* **TASK GOAL**
Convert every line of the records below into a JSON list of strings, one string per line, leaving out blank lines.

____ DATA ENTRIES

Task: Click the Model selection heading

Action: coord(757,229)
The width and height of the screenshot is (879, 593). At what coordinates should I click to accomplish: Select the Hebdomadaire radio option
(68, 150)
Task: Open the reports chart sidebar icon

________

* **TASK RESULT**
[
  "Task: Click the Model selection heading",
  "Action: coord(757,229)",
  "The width and height of the screenshot is (879, 593). At what coordinates should I click to accomplish: Select the Hebdomadaire radio option",
  "(68, 150)",
  "Task: Open the reports chart sidebar icon"
]